• **To be done**:
• 1. Repeat word for word the part of the free schools passage from "A warning by" to "10% spare places.".
• 2. Carry on the passage about free schools from where it stops.

======== Selected text

A review of available research on the Swedish model that partially inspired the policy was published in a paper by Rebecca Allen. It concluded, "The econometric evidence on the effect of the reforms suggests that, so far, Swedish pupils do not appear to be harmed by the competition from private schools, but the new schools have not yet transformed educational attainment in Sweden." Peter Wilby, writing in The Guardian, predicted that free schools would be run by private companies rather than parents, teachers or voluntary groups. The New Schools Network was subsequently set up to help groups develop the skills needed to set up free schools. Paul Carter, a Conservative councillor, pointed out that under the funding arrangements in place at the time, "the more academies and Free Schools you operate, under the current academy funding arrangements, the less [money] maintained schools would get." Subsequently, the Department for Education changed the funding arrangements for all maintained schools so that "schools in similar circumstances and with similar intakes receive similar levels of funding", whatever type of school they are.

A warning by the National Union of Teachers (NUT) that the policy would "fuel social segregation and undermine local democracy" was reported in The Daily Telegraph. The NUT also said that free schools were neither wanted nor needed, based on a survey of a thousand parents. The Education Secretary accused free school opponents of subjecting supporters to personal attacks and even death threats. The Department for Education said that free schools were popular with parents. Figures released in 2013 showed that 90% of free schools were over-subscribed with an average of three pupils competing for each place. Critics pointed out that more than half of free schools opening in 2012 opened with 60% or less of the student numbers predicted by the impact assessment documents of each institution, leaving more than 10% spare places.

================
======== Provided records

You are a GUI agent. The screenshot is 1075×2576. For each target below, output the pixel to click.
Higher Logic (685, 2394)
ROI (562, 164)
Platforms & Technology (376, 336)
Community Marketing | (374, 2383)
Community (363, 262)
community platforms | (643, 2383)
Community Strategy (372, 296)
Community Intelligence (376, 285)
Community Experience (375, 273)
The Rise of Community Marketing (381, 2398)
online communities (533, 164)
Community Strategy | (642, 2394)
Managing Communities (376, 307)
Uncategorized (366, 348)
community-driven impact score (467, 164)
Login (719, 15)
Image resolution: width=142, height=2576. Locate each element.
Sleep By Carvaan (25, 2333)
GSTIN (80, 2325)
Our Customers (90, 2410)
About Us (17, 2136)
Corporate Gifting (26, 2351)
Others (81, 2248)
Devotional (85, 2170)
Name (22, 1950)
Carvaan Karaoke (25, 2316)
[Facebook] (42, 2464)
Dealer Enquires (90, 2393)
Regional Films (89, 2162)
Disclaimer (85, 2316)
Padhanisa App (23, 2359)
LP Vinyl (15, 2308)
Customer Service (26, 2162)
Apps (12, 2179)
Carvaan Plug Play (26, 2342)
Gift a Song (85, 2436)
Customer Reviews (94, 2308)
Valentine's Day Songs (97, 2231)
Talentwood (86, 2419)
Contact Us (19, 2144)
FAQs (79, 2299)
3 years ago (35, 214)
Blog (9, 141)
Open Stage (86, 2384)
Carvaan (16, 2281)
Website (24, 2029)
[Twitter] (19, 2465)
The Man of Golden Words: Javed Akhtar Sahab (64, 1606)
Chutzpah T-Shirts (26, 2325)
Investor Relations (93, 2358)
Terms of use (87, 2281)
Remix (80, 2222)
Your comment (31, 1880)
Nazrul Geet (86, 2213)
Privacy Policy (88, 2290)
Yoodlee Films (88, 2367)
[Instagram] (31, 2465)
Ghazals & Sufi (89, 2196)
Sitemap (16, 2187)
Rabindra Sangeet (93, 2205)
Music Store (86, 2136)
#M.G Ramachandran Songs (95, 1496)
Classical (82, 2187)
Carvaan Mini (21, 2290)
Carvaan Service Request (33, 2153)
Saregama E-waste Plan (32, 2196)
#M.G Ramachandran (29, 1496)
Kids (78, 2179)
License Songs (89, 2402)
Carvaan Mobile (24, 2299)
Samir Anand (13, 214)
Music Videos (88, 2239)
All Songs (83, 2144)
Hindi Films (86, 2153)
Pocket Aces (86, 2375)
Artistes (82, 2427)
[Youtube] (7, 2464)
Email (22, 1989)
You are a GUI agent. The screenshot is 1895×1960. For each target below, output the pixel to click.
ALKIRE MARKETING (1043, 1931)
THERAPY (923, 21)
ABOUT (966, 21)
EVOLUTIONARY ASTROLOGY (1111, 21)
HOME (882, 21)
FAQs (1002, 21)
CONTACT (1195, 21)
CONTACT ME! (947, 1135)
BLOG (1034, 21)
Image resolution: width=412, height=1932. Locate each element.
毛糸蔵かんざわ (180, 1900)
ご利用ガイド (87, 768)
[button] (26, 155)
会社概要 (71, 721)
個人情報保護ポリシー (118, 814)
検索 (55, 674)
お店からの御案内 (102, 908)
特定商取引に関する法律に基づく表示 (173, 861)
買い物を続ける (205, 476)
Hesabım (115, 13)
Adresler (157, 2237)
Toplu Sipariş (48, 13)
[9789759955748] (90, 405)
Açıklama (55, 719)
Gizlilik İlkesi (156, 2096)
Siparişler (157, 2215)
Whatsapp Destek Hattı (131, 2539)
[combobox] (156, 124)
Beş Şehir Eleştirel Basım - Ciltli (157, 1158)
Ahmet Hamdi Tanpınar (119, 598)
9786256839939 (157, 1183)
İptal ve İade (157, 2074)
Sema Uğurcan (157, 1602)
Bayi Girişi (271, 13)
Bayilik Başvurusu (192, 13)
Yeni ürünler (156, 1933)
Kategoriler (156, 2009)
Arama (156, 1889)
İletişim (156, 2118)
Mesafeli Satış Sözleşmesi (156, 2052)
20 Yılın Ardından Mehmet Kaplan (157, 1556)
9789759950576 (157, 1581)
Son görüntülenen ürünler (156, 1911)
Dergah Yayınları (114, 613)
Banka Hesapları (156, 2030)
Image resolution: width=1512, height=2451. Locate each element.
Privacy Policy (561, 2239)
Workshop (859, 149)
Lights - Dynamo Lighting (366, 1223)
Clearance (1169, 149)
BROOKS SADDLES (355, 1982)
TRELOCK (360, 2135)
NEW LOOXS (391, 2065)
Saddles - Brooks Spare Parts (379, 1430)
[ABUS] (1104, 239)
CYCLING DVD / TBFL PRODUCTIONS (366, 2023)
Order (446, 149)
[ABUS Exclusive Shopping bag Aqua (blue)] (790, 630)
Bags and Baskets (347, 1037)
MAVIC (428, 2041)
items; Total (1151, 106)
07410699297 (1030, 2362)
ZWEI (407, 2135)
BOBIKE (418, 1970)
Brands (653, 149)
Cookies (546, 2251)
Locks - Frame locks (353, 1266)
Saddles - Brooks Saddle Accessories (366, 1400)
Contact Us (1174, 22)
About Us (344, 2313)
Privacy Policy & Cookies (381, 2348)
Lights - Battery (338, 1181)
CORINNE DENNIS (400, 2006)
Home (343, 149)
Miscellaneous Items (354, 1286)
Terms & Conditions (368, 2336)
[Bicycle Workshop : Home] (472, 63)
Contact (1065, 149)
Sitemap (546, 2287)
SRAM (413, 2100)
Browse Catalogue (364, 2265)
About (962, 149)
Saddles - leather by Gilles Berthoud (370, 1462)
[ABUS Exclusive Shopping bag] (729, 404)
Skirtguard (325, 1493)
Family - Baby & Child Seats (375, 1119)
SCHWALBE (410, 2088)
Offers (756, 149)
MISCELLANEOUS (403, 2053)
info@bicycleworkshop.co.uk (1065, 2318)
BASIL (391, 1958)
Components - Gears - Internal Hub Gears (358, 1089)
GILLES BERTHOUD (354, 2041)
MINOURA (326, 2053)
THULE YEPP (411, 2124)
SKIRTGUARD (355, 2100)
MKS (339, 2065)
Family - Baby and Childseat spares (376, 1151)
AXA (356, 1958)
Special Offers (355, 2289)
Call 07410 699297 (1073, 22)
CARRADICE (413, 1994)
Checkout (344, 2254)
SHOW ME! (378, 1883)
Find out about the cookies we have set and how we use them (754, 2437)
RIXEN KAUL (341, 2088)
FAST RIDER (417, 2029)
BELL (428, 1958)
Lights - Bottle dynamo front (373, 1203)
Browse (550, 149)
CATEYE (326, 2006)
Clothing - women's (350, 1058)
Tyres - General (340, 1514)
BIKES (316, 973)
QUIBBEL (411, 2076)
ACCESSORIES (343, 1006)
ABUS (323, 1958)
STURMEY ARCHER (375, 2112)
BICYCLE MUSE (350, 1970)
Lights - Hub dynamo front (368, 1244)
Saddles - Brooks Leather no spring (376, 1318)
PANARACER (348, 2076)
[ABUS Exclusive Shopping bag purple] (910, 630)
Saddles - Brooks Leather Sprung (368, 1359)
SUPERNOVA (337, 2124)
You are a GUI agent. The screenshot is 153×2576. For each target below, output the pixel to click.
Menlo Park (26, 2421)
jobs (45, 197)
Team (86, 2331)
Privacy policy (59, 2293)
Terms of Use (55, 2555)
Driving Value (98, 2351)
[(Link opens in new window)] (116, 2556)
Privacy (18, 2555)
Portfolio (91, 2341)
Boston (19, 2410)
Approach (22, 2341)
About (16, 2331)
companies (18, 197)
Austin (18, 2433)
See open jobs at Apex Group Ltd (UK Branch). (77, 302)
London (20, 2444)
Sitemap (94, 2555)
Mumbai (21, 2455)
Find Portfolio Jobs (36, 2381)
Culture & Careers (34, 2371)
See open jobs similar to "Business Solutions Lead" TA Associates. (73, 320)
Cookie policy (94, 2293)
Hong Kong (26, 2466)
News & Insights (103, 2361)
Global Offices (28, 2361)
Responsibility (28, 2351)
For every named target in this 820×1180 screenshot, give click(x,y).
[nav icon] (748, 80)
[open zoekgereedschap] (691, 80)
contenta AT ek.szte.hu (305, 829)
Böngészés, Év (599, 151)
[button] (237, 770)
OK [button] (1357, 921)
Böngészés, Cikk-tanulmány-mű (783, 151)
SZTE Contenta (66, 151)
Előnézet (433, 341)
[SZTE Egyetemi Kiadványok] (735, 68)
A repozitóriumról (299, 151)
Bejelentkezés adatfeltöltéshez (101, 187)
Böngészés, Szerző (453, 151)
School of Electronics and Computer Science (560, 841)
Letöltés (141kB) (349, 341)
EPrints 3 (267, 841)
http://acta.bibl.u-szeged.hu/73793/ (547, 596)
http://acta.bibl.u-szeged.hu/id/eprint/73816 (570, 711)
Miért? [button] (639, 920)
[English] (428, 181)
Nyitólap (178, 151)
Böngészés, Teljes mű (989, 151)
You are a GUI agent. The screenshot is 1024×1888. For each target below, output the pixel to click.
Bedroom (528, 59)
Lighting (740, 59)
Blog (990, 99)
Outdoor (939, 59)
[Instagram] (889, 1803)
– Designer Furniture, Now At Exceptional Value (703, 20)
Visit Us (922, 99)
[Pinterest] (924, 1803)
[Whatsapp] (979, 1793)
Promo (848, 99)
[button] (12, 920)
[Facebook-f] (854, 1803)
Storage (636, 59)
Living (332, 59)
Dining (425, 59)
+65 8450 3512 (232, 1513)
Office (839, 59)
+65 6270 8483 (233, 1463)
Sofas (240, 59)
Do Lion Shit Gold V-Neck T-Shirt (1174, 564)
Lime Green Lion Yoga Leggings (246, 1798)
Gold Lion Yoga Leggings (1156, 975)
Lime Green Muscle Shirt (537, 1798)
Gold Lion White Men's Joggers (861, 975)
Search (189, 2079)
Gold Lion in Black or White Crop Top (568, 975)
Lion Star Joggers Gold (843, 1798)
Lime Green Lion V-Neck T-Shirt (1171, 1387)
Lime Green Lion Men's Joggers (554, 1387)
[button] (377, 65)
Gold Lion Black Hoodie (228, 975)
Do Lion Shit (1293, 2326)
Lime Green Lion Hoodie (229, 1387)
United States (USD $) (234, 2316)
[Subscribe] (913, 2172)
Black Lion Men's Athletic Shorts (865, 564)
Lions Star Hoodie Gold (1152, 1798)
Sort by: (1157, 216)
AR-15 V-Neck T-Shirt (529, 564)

================

• **Answers provided**:
• 1.
A warning by the National Union of Teachers (NUT) that the policy would "fuel social segregation and undermine local democracy" was reported in The Daily Telegraph. The NUT also said that free schools were neither wanted nor needed, based on a survey of a thousand parents. The Education Secretary accused free school opponents of subjecting supporters to personal attacks and even death threats. The Department for Education said that free schools were popular with parents. Figures released in 2013 showed that 90% of free schools were over-subscribed with an average of three pupils competing for each place. Critics pointed out that more than half of free schools opening in 2012 opened with 60% or less of the student numbers predicted by the impact assessment documents of each institution, leaving more than 10% spare places.

• 2.
Analysis by the British Humanist Association in 2013 found that the majority of free school applications were from religious groups. The Catholic Education Service said that it would not open free schools because their admissions rules would only let them reserve 50% of places for children from Catholic families, unlike Voluntary Aided schools which can select up to 100% of places using faith criteria. Education Secretary Michael Gove said in 2011 he had ruled out religious fundamentalist groups being able to set up free schools.

In April 2014, following publication of a leaked document 'Future Academy System' prepared for schools minister Lord Nash, critics claimed that failing free schools were being given special fast-track attention by the government to limit potential embarrassment to Michael Gove, the Education Secretary at the time. The leaked document stated that the "political ramifications of any more free schools being judged inadequate are very high and speedy intervention is essential."

The centre-right think tank Policy Exchange said in 2015 that free schools affected the performance of the pupils in surrounding schools. Their assessment was that the results in low-performing schools located in the vicinity of a free school out-performed similar schools that do not have a free school nearby, and also that free schools were eight times more likely to be in England's most deprived areas than the least deprived.

Polling in April 2015 put public support for Conservative proposals to increase the number of free schools by at least 500 at 26%. The 2015 Labour Party election manifesto proposed banning the creation of free schools in areas where there was a surplus of places.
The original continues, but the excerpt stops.